Global Times Research Center, affiliated with China’s leading English-language media house, conducted a survey from December 12, 2022 to January 9, 2023 with 405 mid and senior-level executives from domestic and overseas companies. The media house’s survey report showed that the sustained slowdown of global growth and the continuous impact of the pandemic are the main constraints for global economic development in 2023. The report also stated that accelerated recovery of domestic demand and the development of digital economy will bring new opportunities for China’s economic development in 2023.
One of the key findings of the survey was that 36.5% of the respondents think that the overall revenue of their own enterprises in 2022 is better and much better than that in 2021, and 20.5% think it is similar to that in 2021. Nearly 40% think it is worse and much worse than that of 2021. Looking forward to the opportunities and challenges that enterprises will face in 2023, more respondents (45.7%) think opportunities will outweigh challenges, nearly 30% think that challenges will outweigh opportunities.
The survey shows that the major challenges of companies are the direct impact of the pandemic (46.9%) followed by the sluggish global economy (37.8%), the rising production costs ranked third (34.3%).
According to the survey, the top three restrictive factors of global economic development in 2023 are the continuous slowdown of global economic growth (52.1%), the continuous impact of pandemic on the consumption and personnel flow (49.6%), and international or regional wars (44.4%). 55.8% of foreign companies believe that “politics- and ideology-oriented economic and trade cooperation” is the main constraint.
In this survey, 156 business representatives maintained that “unstable supply chain or industrial chain” will be the main factor restricting global economic development. 37.8% of those think the global supply chain will be obviously regionalized, nearly 40% think it will be further adjusted (37.2%), and 28.2% think it will turn to localization.
According to the survey, the executives are most optimistic about China’s (68.1%) economic development prospects, much higher than other countries and regions, including Middle East (28.9%), ASEAN (25.4%), India (24.4%) and the United States (24.4%).
About 57% said they are “very” or “relatively” confident of China’s economic recovery in the next three years, higher than the confidence in Asian (41%) and global markets (27%).
The top three positive trends in China’s economic development in 2023, according to the representatives, are accelerated recovery of domestic consumption demand (52.1%), new opportunities brought by digital economy development (51.4%), and industrial opportunities brought by green development (41.7%).
The top three areas in which respondents are willing to invest and conduct business in China are healthcare (54.1%), low-carbon environmental protection and new energy (51.1%), and digital economy and communication technology (43.0%).
According to the 197 interviewees who are interested in the topic of science and technology industrial chain, the main difficulties faced by Chinese enterprises are insufficient R&D in cutting-edge fields (60.4%), insufficient supply of innovative talents (57.4%) and the obstruction of international science and technology cooperation and talent flow (48.7%).
Of the 98 respondents interested in the topic of automobile industry, more than 90% are optimistic about the development of China automobile market in the next five years, and think that the development prospect is promising.
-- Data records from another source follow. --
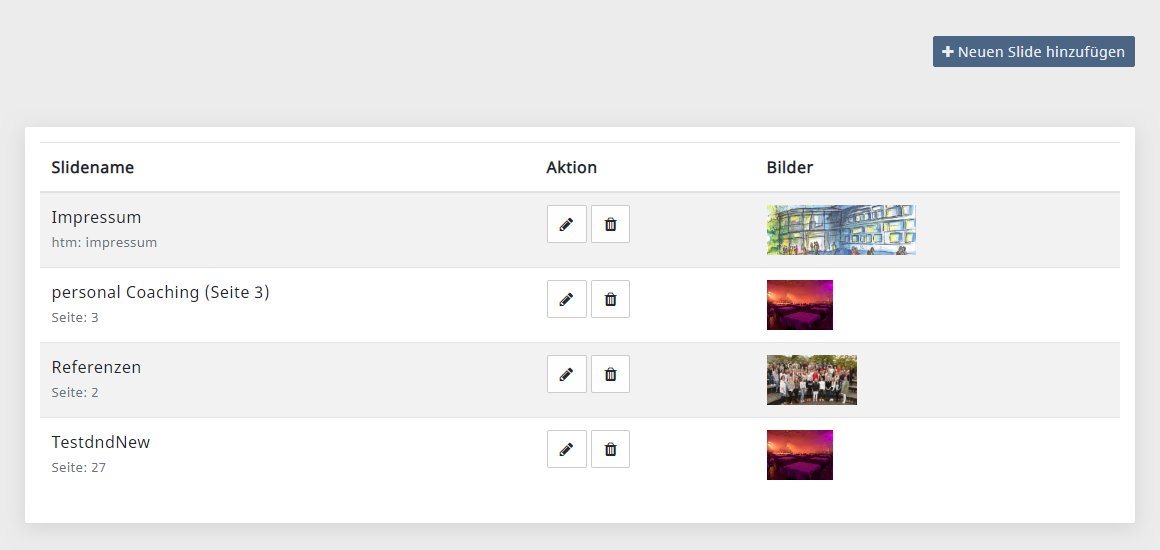Click the plus icon on add-slide button
This screenshot has height=550, width=1160.
[x=948, y=52]
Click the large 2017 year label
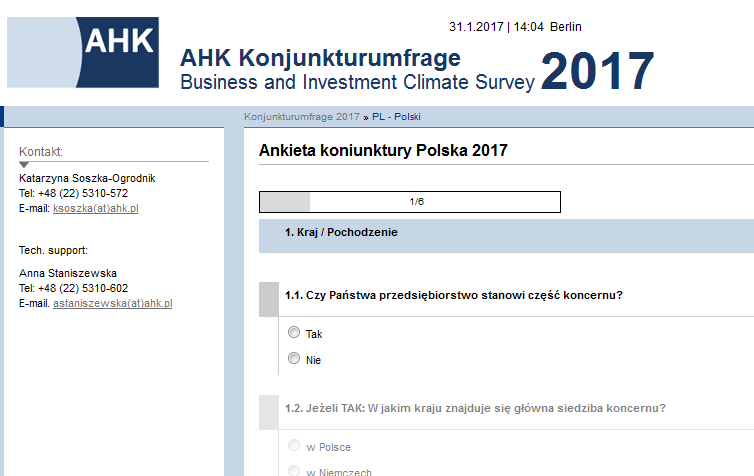 [x=597, y=72]
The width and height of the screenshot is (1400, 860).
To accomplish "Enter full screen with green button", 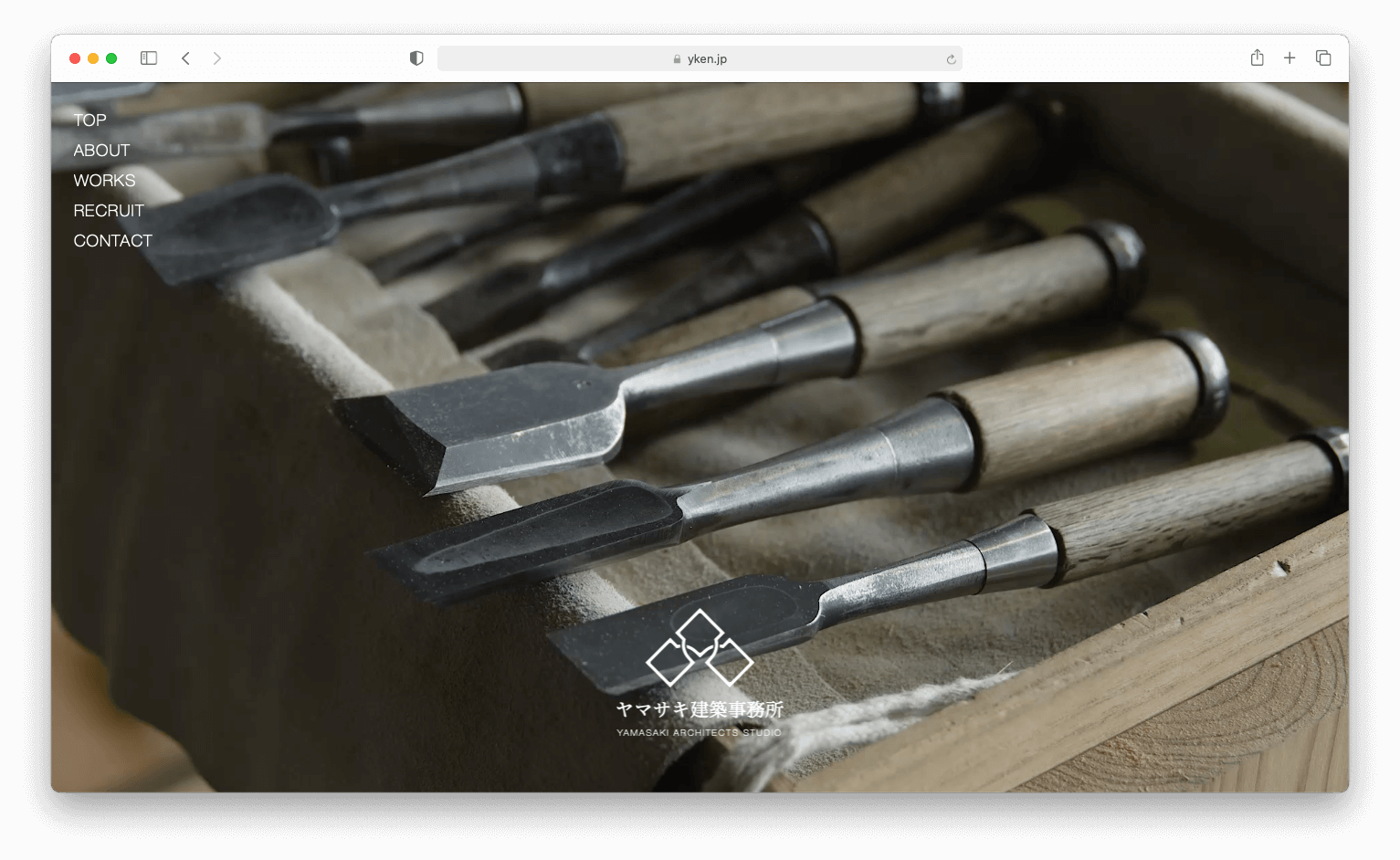I will 111,58.
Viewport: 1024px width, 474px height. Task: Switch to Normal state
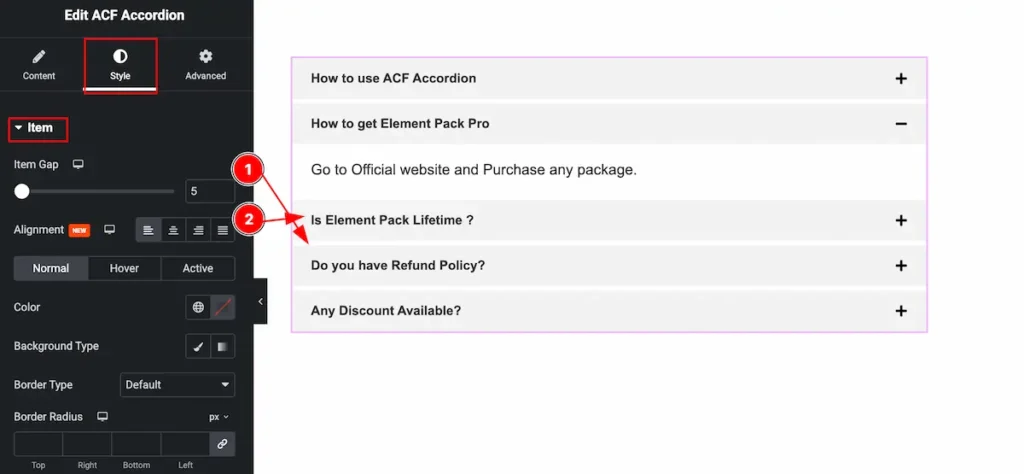pyautogui.click(x=51, y=268)
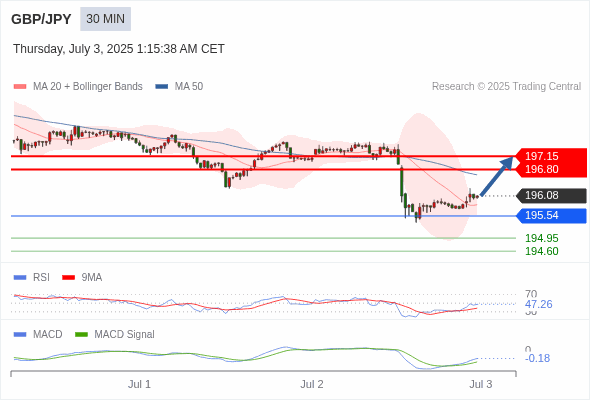590x400 pixels.
Task: Click the MA 50 blue legend swatch
Action: pyautogui.click(x=162, y=87)
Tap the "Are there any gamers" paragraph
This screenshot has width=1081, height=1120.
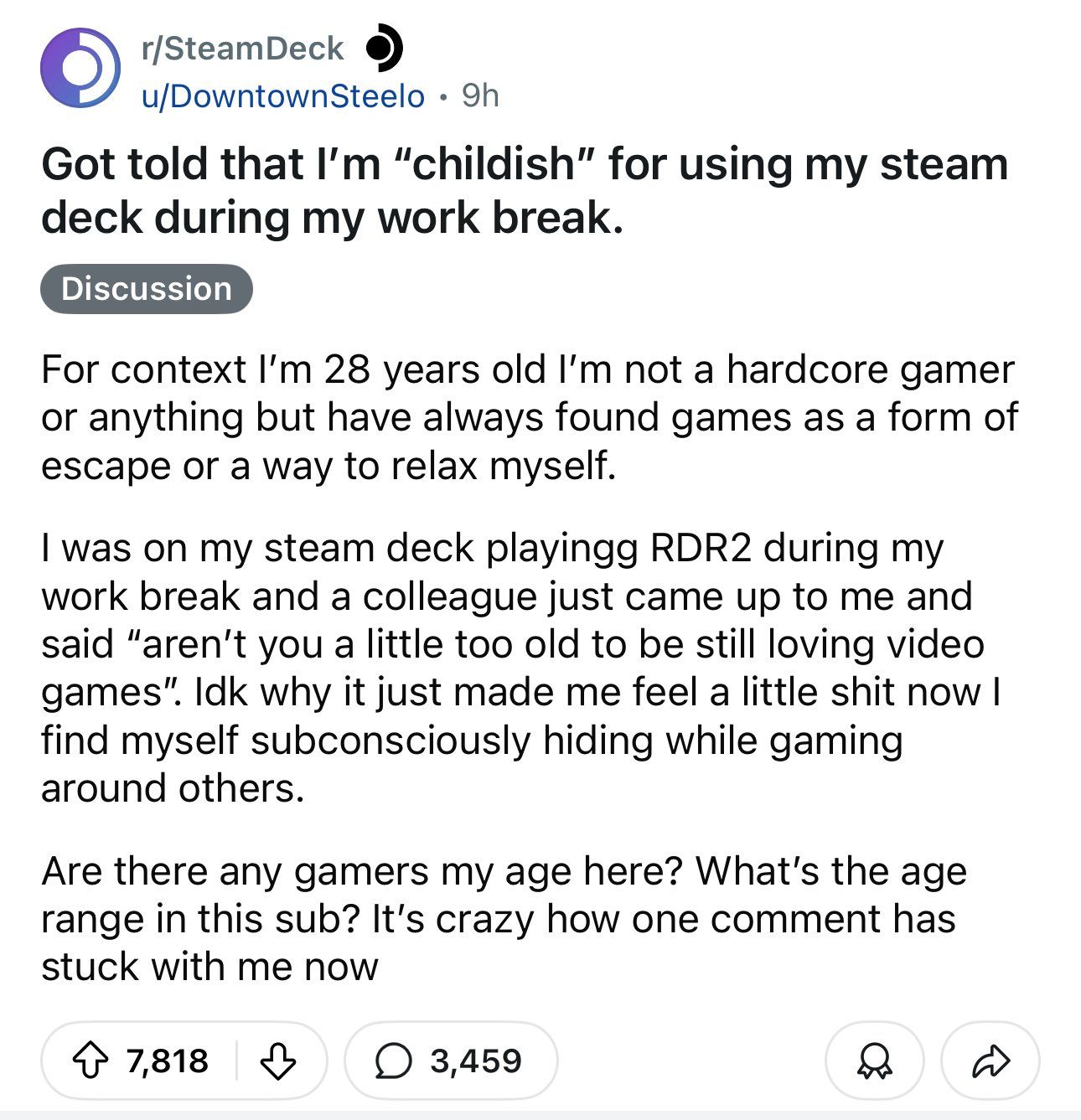point(504,918)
In their opinion, the top two segments of China’s automobile industry at the forefront of global are battery technology (60.2%) and intelligent networking (51%).
Fan Dongsheng, Director and General Manager of China Tourism Group Hotel Holdings Co., Ltd., told Global Times Research Center that the new energy vehicles already have the strength and foundation to compete with traditional car companies overseas and are attractive to international talents.
According to the 57 respondents who are interested in real estate topics, “sluggish market demand” and “poor liquidity of funds” (both in 21.1%) are the biggest difficulties of the real estate in China.